Known issues and limitations

This section provides information about known issues and limitations with NVIDIA CUDA debugging.

Environment

From CUDA 13.0 onward NVIDIA GPU Debugging support in Linaro DDT requires cuda-gdb to be available in your environment. This cuda-gdb must be compatible with the NVIDIA GPU Driver installed on the system.

Linaro DDT will fail to start if CUDA is selected in the Run Dialog and cuda-gdb is not detected in the environment. cuda-gdb is available in the standard CUDA Toolkit installation.

In the event that cuda-gdb fails to start, you can still debug your application with the command-line option --no-cuda or deselecting CUDA in the Run Dialog. However, NVIDIA GPU Debugging will not be possible.

Limitations with system cuda-gdb

This section provides information about known issues and limitations with CUDA debugging with the cuda-gdb from the environment.

  • The contents of libstdc++ containers and container iterators are unreadable.

  • Cannot reference anonymous variables using the (anonymous namespace)::myvar syntax in evaluations.

  • Chance of segmentation fault when attaching to a CUDA process.

  • Only the first element of array variables on the device are displayed by default. Workaround by using the View As Vector context menu item.

  • Function evaluation in expressions when using OpenMP is not supported.

  • CUDA Kernel Breakpoint may not be hit for Fortran program if a another breakpoint has been set.

Additionally, Host-side debugging limitations lists the differences that may be expected in host-side debugging when GPU debugging support is enabled.

Debug multiple NVIDIA GPU processes

CUDA allows debugging of multiple CUDA processes on the same node.
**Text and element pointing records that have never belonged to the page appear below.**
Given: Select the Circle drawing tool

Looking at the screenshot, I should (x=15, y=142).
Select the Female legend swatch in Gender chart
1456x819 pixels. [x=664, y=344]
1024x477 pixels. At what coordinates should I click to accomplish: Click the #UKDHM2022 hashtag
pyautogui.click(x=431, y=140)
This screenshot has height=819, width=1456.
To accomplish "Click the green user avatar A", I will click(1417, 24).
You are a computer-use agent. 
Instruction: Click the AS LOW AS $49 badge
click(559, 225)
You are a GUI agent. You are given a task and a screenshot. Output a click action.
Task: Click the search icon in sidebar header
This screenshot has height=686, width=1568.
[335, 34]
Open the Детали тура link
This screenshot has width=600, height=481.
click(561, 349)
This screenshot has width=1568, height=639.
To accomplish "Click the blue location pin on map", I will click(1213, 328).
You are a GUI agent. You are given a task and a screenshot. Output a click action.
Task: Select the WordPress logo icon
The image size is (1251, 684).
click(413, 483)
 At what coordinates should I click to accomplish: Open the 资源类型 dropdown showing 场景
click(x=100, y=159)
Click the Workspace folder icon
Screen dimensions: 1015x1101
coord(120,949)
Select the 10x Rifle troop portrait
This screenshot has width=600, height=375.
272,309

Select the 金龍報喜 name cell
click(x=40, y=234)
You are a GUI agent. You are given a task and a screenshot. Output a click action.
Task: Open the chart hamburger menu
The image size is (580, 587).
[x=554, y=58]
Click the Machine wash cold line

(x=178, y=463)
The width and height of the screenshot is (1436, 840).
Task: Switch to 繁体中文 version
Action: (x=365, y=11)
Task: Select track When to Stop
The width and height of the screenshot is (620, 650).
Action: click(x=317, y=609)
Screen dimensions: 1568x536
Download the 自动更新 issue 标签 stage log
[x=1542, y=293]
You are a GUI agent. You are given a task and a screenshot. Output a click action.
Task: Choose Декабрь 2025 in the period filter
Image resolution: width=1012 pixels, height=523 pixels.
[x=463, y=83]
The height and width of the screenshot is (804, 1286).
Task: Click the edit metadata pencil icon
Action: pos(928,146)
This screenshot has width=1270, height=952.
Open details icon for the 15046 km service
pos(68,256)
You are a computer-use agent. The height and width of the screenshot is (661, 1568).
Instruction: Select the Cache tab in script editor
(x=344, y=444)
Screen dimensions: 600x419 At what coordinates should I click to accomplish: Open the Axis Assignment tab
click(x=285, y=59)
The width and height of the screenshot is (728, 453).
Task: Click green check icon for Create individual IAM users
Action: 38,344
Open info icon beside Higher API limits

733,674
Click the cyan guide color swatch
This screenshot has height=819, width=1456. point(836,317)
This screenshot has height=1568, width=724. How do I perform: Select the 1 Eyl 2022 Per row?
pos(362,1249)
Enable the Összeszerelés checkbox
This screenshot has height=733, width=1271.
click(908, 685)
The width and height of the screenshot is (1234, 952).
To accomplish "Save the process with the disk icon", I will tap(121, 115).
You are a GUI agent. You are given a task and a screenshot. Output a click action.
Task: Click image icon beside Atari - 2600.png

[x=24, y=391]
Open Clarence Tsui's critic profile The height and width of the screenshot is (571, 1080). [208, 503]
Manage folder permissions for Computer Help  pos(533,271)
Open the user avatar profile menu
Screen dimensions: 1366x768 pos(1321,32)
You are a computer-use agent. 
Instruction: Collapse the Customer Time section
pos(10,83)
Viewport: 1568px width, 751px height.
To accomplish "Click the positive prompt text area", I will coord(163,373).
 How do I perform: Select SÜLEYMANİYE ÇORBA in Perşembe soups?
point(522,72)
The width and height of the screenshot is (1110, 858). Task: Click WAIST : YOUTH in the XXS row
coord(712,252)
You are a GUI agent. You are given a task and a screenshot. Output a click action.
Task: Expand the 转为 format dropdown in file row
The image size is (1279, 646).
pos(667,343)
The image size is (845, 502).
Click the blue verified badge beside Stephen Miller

However, each process will still attempt to reserve all of the available GPUs for debugging.

This works for the case where a single process debugs all GPUs on a node, but not for multiple processes debugging a single GPU.

A temporary workaround when using Open MPI is to export the following environment variable before starting DDT:

FORGE_CUDA_DEVICE_VAR=OMPI_COMM_WORLD_LOCAL_RANK

This will assign a single device (based on local rank) to each process.

In addition:

  • You must select File ‣ Options ‣ Open MPI (Compatibility) (Linaro Forge ‣ Preferences on Mac OS X). (Do not select Open MPI).

  • The device selected for each process will be the only device visible when enumerating GPUs. This causes manual GPU selection code to stop working (due to changing device IDs, and so on).

Thread control

The focus on thread feature is not supported as it can lock up the GPU. This means that it is not possible to control multiple GPUs in the same process individually.

Detect invalid accesses (memcheck)

Detect invalid accesses (memcheck) is not supported with CUDA 12.

Notes

  • NVIDIA CUDA toolkit and driver - Linaro recommends using the most recent version of the toolkit. For more information, see Reference table.

  • X11 cannot be running on any GPU used for debugging. (Any GPU running X11 is excluded from device enumeration.)

  • You must compile with -g -G to enable GPU debugging, otherwise your program will run through the contents of kernels without stopping.

  • It is not possible to spot unsuccessful kernel launches or failures. An error code is provided by getCudaLastError() in the SDK which you can call in your code to detect this.

  • Device memory allocated via cudaMalloc() is not visible outside of the kernel function. Add @global to the type specifier to view the data of device memory pointers while on the host. See View array data for more information.

  • Not all illegal program behavior can be caught in the debugger, for example, divide-by-zero.

  • Breakpoints in divergent code might not behave as expected.

  • Debugging applications with multiple CUDA contexts running on the same GPU is not supported.

  • If CUDA environment variable CUDA_VISIBLE_DEVICES <index> is used to target a particular GPU, make sure no X server is running on any of the GPUs.

    Note

    Any GPU running X will be excluded from enumeration, which can affect the device IDs.

  • If memory debugging and CUDA support are enabled, only thread-safe memory debugging libraries are supported.

  • You may encounter an issue stopping at a GPU breakpoint with the CUDA 12.9 driver on SuSE 15. Contact Forge Support should you encounter this issue.